# [EXTRACTED TEXT]

★ ★ ★ ★

In 1805, the Lewis and Clark Expedition Corps of Discovery were low on supplies and traveling rapidly down the Columbia River, intending to meet one of the last trading ships of the season, hoping to secure needed supplies and to send back journals and specimens home as requested by President Thomas Jefferson. On November 10, 1805, a severe winter storm struck the area, forcing them off the river for six days and preventing them from meeting the supply ships. The group landed in a cove on the north bank of the river that Captain William Clark called in his journals "that dismal little nitch". With no more fresh food and their soaked clothes literally rotting away, he wrote that "A feeling person would be distressed by our situation" and was concerned for the Corps safety for just the second time in the expedition, in danger of foundering just a few miles short. Upon the arrival of calm weather, the company left in great haste and moved to Station Camp on the west side of Point Ellice (referred to by Clark as "blustering point", "Stormey point", and "Point Distress."), and camped at that location for 10 days before relocating for the winter to what would become Fort Clatsop.

In the 1870s and 1880s, Joseph G. Megler operated a fish buying station on the east side of Point Ellice in Clark's "Dismal Nitch", and it in time became known as Megler Cove.

★ ★ ★ ★

# [MATERIAL SHOWN]
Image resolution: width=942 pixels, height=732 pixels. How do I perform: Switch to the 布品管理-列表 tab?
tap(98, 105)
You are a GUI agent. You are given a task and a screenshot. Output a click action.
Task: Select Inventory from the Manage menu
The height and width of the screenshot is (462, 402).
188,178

★ ★ ★ ★

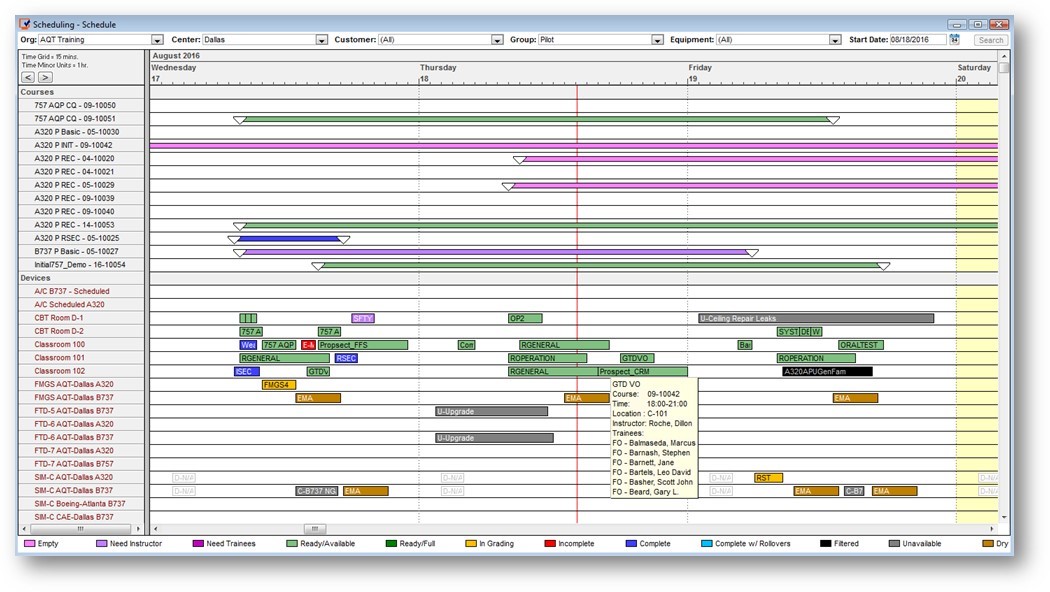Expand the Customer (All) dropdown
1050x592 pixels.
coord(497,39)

★ ★ ★ ★

# [YOUR TASK]
Pick up the Megler Cove history where it stops and continue it. The entries have nothing to do with the Megler Cove history.

# [EXPECTED ANSWER]
In 1921, increased tourism to the nearby Long Beach Peninsula led to creation of a car ferry between Astoria and the Megler dock. In 1946, the Oregon Highway Department purchased the ferry service and operated it until the Astoria–Megler bridge was completed. In 1956, Washington State Route 401 was constructed east of Megler, and construction of the Astoria–Megler Bridge began in 1962 and was completed in 1966. The last ferry run occurred in July of that year. In 1968 and 1969, the Washington Department of Highways demolished the ferry landing and constructed the Megler Rest Area in its place. The Megler Rest Area was renamed the Dismal Nitch Rest Area in 2005.

== Exact location ==
While the official site is commemorated as being about 500 feet west of the rest area, some historians in recent years believe that the actual location of Lewis and Clark's camp may be 1/2 mile the opposite direction.